In 1978 they published a paper about a related and more elaborate method. In 1984 Unisys employee TERRY WELCH described and had patented a version of the 1978 method suitable for programming. This is called LZW for Lempel, Ziv, and Welch.

LZW is the basis of ARC and PKARC on the PC, compress in Unix, and the original StuffIt on the Mac.

Around 1988 after losing a law suit PHIL KATZ (PKARC) came out with a better program, PKZIP. This is derived from the 1977 Ziv-Lempel paper. It turns out that the simpler method has better performance and is smaller. With additional processing, phenomonal results have been obtained.

All popular archivers - arj, lha, zip, zoo, stac, auto-doubler, current stuffit - are variations on the LZ77 theme.

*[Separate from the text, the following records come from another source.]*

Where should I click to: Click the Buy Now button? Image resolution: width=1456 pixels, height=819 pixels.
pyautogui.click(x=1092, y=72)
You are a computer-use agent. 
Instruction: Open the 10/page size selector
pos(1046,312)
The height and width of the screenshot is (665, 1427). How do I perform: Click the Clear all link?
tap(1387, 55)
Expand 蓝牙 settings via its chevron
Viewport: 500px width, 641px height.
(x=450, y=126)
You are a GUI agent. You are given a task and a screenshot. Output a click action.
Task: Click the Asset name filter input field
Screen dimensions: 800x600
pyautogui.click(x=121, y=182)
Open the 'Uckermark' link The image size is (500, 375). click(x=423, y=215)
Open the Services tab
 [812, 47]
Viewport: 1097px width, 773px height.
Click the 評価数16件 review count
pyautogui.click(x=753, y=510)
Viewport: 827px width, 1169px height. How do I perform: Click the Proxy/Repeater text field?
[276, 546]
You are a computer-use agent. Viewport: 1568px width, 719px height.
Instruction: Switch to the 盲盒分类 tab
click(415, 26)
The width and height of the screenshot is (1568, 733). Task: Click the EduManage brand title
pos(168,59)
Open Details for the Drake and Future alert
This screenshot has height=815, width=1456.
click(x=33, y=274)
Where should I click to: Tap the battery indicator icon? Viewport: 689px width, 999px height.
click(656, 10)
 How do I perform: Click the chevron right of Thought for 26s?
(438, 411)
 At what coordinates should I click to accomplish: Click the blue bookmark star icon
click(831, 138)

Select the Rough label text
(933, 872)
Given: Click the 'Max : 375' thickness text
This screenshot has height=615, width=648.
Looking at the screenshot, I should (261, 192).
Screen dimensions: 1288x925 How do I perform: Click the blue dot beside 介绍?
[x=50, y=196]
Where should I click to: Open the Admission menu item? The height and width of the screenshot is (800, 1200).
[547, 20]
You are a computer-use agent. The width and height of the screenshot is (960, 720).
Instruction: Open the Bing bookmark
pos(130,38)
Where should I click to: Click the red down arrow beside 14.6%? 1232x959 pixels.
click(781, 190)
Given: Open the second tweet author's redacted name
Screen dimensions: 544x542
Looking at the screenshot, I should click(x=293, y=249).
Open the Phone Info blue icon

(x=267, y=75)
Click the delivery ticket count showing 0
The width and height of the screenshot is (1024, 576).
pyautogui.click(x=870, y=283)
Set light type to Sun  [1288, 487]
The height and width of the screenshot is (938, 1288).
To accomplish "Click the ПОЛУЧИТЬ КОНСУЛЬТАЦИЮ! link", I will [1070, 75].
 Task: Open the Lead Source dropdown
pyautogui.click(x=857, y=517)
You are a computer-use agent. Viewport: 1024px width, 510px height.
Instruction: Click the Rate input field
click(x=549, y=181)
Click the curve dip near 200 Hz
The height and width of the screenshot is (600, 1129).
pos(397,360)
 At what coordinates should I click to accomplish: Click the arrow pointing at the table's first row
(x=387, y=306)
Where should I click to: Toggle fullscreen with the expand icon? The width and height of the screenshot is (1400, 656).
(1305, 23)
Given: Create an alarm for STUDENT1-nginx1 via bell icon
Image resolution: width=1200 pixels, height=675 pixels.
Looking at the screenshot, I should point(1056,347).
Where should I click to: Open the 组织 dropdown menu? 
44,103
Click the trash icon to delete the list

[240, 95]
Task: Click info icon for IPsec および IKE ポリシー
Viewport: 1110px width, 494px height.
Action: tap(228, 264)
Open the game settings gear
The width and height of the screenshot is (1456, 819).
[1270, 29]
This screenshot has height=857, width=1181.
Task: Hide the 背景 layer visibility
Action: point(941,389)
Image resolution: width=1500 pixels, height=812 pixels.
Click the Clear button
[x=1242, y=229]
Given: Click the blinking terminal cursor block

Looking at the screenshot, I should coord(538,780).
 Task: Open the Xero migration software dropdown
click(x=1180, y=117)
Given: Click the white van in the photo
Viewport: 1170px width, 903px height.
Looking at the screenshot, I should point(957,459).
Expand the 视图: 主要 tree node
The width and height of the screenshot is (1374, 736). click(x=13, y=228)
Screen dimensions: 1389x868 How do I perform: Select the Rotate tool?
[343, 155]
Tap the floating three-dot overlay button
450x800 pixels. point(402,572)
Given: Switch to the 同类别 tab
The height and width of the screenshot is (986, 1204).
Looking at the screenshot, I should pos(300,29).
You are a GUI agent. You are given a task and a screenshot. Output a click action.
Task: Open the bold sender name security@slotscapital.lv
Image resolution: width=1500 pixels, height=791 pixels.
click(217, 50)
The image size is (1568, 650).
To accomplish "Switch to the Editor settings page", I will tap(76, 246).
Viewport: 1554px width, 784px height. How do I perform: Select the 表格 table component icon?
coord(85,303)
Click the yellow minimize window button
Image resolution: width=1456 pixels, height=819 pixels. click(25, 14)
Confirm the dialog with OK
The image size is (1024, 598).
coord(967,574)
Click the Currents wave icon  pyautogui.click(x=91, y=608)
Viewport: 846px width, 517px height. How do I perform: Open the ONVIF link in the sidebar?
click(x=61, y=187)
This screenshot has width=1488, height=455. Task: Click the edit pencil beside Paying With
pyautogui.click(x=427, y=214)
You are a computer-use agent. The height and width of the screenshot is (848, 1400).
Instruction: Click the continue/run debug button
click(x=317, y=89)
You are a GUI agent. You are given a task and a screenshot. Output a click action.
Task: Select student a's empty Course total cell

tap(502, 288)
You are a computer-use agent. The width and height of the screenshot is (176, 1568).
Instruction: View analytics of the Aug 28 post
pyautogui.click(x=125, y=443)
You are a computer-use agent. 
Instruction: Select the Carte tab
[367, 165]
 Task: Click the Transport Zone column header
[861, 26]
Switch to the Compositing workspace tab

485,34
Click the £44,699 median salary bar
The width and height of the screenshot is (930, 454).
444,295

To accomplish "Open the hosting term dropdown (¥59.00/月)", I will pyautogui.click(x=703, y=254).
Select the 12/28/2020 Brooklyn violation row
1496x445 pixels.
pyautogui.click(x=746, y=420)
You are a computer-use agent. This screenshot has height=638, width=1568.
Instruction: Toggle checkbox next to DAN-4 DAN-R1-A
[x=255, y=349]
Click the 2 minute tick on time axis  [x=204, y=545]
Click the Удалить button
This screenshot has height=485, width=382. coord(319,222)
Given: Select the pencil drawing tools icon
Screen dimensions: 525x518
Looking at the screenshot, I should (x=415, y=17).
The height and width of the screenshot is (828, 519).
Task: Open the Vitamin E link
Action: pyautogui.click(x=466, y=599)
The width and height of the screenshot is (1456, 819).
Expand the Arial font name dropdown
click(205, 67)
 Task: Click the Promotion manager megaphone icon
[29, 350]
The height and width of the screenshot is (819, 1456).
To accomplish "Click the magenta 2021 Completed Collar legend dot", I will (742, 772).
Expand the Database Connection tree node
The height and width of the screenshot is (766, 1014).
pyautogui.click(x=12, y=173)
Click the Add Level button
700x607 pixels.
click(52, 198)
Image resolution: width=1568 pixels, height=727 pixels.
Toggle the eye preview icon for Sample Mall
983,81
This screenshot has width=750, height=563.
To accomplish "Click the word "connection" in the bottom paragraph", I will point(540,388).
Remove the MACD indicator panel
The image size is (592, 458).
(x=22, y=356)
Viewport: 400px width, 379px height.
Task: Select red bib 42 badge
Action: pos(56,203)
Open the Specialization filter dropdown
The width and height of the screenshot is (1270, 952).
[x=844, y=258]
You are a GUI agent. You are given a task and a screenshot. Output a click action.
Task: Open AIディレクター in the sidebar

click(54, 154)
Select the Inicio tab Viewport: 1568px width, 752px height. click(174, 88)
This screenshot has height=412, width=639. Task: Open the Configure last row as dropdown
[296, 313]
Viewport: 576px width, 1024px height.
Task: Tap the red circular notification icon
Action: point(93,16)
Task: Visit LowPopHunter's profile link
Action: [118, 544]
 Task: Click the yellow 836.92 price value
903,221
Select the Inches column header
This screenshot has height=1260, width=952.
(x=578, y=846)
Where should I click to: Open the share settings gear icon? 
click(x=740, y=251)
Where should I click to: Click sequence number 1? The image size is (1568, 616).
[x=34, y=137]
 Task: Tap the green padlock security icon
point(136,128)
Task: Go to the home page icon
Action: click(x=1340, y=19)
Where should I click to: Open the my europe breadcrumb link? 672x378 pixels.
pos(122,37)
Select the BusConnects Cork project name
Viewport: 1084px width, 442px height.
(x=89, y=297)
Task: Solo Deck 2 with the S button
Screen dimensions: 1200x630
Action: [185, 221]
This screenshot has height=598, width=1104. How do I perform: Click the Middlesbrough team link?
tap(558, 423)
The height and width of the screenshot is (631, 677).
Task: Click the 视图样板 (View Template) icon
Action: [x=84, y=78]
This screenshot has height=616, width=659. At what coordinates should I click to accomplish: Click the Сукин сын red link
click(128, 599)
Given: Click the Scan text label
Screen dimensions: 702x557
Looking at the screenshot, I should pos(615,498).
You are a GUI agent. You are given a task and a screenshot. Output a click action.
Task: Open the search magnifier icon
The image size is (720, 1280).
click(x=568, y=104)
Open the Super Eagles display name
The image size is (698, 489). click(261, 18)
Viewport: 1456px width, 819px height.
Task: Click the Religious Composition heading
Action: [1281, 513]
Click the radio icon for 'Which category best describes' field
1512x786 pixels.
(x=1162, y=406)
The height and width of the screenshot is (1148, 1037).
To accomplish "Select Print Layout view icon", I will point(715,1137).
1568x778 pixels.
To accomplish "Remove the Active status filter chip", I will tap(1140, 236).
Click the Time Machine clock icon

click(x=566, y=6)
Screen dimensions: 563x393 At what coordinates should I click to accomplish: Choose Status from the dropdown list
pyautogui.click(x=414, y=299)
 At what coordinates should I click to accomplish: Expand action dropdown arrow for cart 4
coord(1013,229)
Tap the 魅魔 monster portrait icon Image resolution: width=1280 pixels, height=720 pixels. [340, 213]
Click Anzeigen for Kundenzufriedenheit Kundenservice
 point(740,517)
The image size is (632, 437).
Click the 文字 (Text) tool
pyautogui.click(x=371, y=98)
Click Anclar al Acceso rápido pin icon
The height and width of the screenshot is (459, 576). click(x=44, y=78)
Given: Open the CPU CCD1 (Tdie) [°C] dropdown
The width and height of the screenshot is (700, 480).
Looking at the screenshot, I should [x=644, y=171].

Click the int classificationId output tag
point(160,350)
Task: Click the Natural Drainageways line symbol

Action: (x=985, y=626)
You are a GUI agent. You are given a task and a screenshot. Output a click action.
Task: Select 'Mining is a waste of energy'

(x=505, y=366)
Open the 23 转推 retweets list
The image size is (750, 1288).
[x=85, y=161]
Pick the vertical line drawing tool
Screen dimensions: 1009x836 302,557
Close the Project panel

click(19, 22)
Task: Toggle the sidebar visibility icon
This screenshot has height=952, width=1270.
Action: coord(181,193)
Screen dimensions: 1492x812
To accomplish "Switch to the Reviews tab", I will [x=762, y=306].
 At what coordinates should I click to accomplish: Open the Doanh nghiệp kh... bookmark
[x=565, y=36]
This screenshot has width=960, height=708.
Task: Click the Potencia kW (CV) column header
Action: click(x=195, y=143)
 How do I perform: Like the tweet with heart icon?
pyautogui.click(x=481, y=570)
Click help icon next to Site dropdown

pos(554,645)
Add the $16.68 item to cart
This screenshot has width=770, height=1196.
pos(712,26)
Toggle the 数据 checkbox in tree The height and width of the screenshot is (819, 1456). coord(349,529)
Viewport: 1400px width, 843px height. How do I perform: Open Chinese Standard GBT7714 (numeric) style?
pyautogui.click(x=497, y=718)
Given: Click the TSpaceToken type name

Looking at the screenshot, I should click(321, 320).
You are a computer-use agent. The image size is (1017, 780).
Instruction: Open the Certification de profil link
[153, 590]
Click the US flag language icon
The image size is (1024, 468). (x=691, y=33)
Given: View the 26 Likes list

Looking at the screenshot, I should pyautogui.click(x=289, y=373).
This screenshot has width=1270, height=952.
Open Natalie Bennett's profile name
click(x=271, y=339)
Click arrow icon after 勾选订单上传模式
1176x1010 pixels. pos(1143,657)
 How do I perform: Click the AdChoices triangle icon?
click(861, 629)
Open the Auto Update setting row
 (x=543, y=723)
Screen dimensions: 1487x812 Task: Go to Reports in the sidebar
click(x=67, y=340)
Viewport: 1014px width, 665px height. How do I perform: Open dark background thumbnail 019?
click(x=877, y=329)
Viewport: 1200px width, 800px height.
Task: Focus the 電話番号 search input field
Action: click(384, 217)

The idea of LZ77 is very simple. It is explained in the FAQ (frequently asked question) list for compression technology:

The LZ77 family of compressors

LZ77-based schemes keep track of the last n bytes of data seen, and when a phrase is encountered that has already been seen, they output a pair of values corresponding to the position of the phrase in the previously-seen buffer of data, and the length of the phrase.
In effect the compressor moves a fixed-size "window" over the data (generally referred to as a "sliding window" [or "ring buffer"], with the position part of the (position, length) pair referring to the position of the phrase within the window.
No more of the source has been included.